──────── Source text

Digital: AI and ML

DEL, AI, and ML: The Digital Future of Research Tools

IPT talks to Noor Shaker at X-Chem about the adoption of AI and ML into life sciences and how pre-trained algorithms can aid research

IPT: What assistance can AI-based DNA-Encoded Library (DEL) provide in life sciences research?
Noor Shaker: DEL technology offers one of the most powerful approaches to hit discovery available today. It provides access to enormous libraries that can be screened for hit identification with unparalleled speed and efficiency. The fact that these libraries are so huge means that each screen produces a wealth of high-quality labelled data.
Such data are ideal for machine learning (ML), which can be used to discover hidden patterns in chemical libraries; differentiating between compounds that can potentially hit a certain target and those that won’t. By using a combination of DEL data and AI, we have shown that we can increase the efficiency of hit identification – finding more hits from a more diverse chemical space – and also speed up the process by finding hits that are commercially available. These can therefore be directly tested, as opposed to hits that require weeks for synthesis.

What are the biggest changes that the adoption of AI and ML have caused in areas such as protein-protein interactions (PPI) and G protein-coupled receptors (GPCR)?

────────────────
──────── Source information

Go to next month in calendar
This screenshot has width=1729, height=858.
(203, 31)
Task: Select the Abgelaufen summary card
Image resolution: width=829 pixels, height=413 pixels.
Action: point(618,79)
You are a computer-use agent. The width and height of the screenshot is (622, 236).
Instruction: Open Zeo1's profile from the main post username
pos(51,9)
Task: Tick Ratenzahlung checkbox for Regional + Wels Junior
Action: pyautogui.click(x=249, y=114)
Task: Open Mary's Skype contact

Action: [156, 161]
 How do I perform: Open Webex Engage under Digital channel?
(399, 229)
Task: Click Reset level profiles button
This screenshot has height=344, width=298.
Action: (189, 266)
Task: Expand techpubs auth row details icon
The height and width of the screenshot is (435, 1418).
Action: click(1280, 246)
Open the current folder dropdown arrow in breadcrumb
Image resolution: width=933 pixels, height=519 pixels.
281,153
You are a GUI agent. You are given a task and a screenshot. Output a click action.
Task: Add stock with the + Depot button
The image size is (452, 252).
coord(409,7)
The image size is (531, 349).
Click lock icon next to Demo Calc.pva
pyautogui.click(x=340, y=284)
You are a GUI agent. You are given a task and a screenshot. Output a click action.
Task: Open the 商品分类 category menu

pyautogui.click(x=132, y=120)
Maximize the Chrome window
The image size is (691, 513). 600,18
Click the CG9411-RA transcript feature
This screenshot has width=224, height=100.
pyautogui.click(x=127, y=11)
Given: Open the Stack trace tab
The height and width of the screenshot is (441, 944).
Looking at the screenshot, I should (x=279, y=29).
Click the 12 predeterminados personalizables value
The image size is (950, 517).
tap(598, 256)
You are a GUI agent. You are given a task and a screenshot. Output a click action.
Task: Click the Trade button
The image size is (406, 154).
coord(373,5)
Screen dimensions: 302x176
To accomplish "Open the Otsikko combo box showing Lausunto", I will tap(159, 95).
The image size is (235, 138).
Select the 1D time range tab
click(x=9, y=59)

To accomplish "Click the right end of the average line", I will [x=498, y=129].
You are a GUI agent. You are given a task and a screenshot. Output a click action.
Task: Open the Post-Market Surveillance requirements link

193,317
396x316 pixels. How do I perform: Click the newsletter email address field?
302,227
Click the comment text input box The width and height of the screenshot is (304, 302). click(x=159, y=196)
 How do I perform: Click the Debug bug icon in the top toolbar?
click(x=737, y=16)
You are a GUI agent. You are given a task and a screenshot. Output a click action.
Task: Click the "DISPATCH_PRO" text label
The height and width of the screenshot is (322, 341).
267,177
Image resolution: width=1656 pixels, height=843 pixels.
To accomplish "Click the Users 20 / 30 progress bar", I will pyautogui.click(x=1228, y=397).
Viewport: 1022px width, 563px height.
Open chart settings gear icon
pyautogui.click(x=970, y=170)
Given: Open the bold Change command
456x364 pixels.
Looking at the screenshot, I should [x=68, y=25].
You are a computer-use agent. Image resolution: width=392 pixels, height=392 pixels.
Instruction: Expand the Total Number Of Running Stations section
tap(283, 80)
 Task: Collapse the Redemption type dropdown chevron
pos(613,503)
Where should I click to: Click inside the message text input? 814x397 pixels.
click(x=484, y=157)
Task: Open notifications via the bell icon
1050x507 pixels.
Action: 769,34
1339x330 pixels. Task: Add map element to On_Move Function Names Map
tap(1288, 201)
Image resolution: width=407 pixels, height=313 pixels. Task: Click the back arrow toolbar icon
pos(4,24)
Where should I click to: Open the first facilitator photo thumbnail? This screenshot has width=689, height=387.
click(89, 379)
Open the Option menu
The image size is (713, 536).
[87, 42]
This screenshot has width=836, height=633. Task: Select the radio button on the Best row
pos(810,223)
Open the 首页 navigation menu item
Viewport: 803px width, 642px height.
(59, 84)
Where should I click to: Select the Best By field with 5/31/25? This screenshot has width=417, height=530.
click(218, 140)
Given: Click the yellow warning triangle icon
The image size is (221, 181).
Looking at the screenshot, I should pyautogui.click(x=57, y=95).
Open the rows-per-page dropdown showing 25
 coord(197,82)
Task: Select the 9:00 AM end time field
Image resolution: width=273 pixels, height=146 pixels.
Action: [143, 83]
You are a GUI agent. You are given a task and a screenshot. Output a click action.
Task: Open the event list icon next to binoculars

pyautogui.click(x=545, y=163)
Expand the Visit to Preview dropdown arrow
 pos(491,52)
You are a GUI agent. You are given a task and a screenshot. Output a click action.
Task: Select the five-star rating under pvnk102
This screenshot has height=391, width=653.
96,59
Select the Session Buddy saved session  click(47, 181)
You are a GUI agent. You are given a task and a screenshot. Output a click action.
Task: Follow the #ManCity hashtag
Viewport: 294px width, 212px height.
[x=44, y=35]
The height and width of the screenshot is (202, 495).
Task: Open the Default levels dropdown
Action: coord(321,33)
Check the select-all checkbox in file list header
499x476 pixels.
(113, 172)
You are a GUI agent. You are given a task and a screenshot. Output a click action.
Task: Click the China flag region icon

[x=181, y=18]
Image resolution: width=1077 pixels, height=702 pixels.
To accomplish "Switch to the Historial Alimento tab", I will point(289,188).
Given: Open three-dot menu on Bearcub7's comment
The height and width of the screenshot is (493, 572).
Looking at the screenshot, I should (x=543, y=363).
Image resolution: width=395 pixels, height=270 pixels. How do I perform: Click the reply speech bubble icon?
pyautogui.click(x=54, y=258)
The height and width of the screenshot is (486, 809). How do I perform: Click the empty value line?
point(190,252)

────────────────

◆ Required work:
In the interview on DEL and AI, rewrite the paragraph beginning "Such data are ideal for machine learning" as a short bulleted list that keeps its main facts.

◆ Reply:
- Machine learning can uncover hidden patterns in chemical libraries, separating compounds that may hit a given target from those that won't.
- Combining DEL data with AI has been shown to make hit identification more efficient, yielding more hits from a more diverse chemical space.
- It also speeds up the process by finding commercially available hits, which can be tested directly instead of requiring weeks of synthesis.